Новостное сообщение Gate News, 25 апреля — Компания по кибербезопасности Zimperium выявила четыре активные семейства вредоносных программ — RecruitRat, SaferRat, Astrinox и Massiv — нацеленные на более чем 800 приложений в банковском, криптовалютном и сегменте социальных сетей. В кампаниях используются передовые методы противодействия анализу и структурное подделывание APK, чтобы поддерживать почти нулевые показатели обнаружения против традиционных механизмов безопасности на основе сигнатур.

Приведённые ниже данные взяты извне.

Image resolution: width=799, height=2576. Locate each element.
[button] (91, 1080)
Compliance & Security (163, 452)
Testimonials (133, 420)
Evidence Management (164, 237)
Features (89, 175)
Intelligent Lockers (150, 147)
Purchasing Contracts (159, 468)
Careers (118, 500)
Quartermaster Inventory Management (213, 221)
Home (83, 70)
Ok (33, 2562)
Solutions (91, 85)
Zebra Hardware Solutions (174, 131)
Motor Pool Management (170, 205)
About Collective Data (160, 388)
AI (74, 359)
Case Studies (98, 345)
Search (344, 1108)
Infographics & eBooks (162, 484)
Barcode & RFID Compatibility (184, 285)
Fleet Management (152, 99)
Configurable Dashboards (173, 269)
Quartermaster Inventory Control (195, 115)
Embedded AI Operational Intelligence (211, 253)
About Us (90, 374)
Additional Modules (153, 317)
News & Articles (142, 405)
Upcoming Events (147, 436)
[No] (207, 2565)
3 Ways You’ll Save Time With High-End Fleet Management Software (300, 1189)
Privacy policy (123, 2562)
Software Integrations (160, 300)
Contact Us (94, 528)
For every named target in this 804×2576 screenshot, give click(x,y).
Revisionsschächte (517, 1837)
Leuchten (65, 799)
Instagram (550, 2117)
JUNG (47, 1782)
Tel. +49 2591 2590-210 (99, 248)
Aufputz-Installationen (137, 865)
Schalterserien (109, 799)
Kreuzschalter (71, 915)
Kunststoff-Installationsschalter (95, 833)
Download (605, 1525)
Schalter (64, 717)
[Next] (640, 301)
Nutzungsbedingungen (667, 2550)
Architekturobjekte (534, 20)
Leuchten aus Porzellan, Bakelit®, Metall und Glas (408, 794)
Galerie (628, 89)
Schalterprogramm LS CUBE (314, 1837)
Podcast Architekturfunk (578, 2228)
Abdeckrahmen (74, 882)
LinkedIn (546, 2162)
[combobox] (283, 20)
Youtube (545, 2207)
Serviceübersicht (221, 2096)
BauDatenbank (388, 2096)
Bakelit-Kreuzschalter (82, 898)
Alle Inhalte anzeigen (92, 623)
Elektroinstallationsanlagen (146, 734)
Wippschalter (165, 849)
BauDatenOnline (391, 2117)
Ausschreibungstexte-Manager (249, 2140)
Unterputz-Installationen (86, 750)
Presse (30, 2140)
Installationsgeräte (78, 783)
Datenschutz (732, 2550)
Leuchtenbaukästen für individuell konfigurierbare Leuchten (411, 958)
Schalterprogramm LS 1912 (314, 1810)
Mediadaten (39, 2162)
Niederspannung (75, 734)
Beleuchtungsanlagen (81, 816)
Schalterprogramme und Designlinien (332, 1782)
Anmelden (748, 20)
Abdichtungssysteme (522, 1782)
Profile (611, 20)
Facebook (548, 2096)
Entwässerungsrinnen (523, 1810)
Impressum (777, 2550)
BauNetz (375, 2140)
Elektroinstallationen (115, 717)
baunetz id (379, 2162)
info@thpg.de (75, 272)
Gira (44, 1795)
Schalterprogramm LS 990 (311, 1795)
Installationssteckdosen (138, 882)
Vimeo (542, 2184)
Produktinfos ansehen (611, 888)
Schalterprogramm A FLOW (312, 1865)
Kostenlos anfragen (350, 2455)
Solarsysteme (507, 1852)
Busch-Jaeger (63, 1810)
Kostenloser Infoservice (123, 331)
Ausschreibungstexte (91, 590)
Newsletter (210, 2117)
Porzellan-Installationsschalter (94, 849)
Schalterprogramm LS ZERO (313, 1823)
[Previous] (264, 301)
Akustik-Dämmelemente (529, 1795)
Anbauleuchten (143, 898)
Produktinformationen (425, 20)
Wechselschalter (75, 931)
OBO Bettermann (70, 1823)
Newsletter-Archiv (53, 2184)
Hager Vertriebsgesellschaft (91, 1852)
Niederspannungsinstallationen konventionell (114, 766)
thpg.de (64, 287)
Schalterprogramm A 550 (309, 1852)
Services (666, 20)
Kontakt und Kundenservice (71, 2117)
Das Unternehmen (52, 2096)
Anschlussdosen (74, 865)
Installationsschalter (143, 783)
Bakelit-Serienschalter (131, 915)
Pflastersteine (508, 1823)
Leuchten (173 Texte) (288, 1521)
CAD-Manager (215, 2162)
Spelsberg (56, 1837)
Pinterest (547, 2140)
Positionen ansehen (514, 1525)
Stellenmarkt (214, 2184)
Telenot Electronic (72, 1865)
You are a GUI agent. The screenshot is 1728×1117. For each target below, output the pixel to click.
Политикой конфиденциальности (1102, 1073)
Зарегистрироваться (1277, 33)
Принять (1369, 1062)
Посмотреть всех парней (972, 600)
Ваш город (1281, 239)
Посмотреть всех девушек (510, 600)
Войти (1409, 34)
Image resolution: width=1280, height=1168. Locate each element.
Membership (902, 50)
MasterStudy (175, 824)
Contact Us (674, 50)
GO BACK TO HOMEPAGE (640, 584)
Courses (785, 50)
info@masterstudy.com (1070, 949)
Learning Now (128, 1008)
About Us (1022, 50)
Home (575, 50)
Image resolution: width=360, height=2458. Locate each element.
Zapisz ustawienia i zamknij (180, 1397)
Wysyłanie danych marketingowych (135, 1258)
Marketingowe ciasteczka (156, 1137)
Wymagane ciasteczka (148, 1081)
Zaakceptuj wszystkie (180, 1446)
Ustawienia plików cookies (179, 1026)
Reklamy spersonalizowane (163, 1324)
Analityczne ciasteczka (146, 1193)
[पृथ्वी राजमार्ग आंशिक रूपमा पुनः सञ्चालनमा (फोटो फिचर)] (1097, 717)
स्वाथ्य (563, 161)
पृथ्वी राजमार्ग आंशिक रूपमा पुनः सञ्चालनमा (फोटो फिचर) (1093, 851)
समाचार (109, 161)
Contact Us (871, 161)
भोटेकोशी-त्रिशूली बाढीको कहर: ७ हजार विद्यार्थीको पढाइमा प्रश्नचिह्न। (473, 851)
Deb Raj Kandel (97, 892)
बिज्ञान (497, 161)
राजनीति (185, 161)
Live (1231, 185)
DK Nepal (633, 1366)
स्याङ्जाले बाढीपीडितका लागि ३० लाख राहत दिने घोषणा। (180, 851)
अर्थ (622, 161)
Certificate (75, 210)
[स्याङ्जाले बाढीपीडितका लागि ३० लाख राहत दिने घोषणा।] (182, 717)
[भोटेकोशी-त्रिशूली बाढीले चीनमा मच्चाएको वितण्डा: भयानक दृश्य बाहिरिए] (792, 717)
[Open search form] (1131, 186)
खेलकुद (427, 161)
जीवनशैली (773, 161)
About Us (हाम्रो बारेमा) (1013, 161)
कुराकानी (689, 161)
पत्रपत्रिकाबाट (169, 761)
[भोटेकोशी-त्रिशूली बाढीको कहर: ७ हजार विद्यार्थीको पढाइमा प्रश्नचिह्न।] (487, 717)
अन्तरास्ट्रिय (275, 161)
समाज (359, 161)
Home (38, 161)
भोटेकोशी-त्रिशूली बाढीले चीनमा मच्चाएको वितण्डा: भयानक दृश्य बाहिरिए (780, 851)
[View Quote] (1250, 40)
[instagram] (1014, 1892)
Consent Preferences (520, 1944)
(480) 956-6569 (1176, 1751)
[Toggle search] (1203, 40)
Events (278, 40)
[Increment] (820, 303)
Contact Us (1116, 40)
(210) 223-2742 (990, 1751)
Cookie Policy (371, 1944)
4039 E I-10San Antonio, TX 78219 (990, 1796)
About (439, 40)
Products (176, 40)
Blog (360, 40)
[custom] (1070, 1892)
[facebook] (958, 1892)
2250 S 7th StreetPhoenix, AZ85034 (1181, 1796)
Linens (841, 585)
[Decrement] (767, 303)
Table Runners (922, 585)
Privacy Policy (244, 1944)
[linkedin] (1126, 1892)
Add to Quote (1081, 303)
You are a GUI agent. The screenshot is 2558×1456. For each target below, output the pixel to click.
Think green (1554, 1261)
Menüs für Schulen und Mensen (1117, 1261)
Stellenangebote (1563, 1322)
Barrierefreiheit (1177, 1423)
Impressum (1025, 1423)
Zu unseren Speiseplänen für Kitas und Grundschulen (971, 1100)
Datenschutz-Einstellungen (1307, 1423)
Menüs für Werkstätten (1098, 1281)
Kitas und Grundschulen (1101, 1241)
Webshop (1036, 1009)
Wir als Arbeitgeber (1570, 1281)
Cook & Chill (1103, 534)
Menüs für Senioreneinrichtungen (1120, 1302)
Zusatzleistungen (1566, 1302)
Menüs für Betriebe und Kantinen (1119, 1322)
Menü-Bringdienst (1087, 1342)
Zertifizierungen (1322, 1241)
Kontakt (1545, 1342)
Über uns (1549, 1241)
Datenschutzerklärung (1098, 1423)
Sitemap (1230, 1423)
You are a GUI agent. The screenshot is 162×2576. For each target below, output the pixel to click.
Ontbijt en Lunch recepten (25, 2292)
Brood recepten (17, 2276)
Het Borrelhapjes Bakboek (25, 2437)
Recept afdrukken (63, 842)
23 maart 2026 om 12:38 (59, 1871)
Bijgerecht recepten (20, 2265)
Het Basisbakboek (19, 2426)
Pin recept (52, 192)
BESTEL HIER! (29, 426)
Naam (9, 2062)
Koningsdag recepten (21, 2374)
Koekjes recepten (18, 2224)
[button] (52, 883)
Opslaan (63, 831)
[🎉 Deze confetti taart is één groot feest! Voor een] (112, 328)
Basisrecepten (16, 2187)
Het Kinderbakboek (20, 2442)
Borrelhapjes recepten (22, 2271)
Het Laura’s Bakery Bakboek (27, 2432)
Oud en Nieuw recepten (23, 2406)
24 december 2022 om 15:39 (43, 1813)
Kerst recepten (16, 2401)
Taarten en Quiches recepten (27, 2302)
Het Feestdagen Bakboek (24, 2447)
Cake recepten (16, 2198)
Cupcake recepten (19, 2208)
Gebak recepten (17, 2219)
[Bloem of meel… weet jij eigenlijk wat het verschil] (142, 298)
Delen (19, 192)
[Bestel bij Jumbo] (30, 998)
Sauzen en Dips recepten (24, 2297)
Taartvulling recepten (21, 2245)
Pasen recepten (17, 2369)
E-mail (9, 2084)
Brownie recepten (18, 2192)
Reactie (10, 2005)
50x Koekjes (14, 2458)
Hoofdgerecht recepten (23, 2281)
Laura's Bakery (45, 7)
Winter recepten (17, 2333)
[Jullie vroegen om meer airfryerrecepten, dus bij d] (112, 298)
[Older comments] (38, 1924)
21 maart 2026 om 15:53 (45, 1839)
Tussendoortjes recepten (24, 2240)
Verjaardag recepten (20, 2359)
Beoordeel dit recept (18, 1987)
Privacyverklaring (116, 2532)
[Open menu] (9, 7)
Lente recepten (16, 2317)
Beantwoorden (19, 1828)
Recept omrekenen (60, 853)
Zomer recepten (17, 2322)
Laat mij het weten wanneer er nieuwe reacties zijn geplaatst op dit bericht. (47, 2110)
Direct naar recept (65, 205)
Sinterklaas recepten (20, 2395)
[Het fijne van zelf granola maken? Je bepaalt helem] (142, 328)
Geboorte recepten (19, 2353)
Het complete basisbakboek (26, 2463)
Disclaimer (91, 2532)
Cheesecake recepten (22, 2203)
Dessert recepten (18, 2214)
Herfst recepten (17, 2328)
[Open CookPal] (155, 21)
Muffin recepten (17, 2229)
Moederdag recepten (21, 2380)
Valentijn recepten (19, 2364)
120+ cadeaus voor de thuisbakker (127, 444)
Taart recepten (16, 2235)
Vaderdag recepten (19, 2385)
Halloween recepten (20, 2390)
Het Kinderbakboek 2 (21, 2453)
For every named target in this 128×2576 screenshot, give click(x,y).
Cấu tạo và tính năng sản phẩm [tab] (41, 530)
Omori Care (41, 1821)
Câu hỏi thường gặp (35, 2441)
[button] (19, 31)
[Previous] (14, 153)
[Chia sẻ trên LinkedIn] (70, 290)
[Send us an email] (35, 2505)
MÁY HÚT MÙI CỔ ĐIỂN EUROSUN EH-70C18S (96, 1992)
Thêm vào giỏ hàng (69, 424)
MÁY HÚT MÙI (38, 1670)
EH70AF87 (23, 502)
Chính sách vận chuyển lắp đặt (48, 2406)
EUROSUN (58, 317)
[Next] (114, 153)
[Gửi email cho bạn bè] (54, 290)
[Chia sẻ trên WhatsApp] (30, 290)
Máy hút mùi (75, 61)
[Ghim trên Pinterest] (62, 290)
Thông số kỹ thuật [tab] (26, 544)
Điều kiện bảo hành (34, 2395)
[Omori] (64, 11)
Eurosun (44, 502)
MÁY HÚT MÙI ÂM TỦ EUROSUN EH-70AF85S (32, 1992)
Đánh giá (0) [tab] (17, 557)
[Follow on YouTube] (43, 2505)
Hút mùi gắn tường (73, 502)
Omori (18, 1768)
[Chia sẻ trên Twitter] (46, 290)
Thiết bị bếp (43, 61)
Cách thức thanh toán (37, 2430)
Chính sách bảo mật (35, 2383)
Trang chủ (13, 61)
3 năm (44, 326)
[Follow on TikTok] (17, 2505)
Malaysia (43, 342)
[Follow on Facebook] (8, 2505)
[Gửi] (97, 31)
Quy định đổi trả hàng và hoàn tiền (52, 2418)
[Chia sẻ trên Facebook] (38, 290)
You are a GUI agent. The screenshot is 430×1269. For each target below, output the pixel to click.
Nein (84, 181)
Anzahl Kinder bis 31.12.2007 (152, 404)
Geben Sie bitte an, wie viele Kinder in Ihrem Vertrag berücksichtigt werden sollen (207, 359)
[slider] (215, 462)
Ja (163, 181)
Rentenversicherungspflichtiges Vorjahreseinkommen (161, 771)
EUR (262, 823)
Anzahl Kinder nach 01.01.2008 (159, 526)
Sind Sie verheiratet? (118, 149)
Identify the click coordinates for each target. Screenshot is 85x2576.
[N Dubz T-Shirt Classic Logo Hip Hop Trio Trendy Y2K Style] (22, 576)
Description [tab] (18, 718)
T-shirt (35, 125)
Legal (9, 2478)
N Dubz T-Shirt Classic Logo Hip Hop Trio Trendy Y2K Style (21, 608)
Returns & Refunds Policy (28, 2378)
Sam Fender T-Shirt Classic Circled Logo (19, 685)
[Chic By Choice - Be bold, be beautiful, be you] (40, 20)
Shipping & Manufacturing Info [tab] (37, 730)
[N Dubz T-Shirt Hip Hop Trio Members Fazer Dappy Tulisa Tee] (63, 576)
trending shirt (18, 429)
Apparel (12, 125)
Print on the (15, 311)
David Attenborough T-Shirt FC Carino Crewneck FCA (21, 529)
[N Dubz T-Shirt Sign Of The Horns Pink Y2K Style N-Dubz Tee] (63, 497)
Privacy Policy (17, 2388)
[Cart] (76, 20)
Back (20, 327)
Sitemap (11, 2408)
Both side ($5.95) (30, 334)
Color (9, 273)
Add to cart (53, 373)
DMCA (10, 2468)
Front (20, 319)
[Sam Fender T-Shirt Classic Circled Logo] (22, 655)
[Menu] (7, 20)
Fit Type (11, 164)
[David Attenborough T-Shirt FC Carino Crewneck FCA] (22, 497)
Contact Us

Злоумышленники используют фишинговые сайты, мошеннические предложения о работе, поддельные обновления ПО, SMS-аферы и рекламные приманки, чтобы обманом заставить пользователей установить вредоносные приложения для Android. После установки вредоносная программа запрашивает разрешения Accessibility, чтобы скрывать значки приложений, блокировать попытки удаления, красть PIN-коды и пароли через фальшивые экраны блокировки, перехватывать одноразовые коды, записывать живые экраны устройства и накладывать поддельные страницы входа поверх легитимных банковских или криптовалютных приложений.

Атаки с наложением составляют основу стратегии хищения учетных данных. Вредоносная программа отслеживает активное приложение с помощью служб Accessibility Services и определяет, когда жертва запускает финансовое приложение, после чего извлекает вредоносную HTML-загрузку и накладывает ее на легитимный интерфейс, создавая убедительную обманчивую витрину.

Кампании используют обмен данными по HTTPS и WebSocket, чтобы смешивать вредоносный трафик с обычной активностью приложений; в некоторых вариантах применяются дополнительные уровни шифрования, чтобы еще больше обходить обнаружение.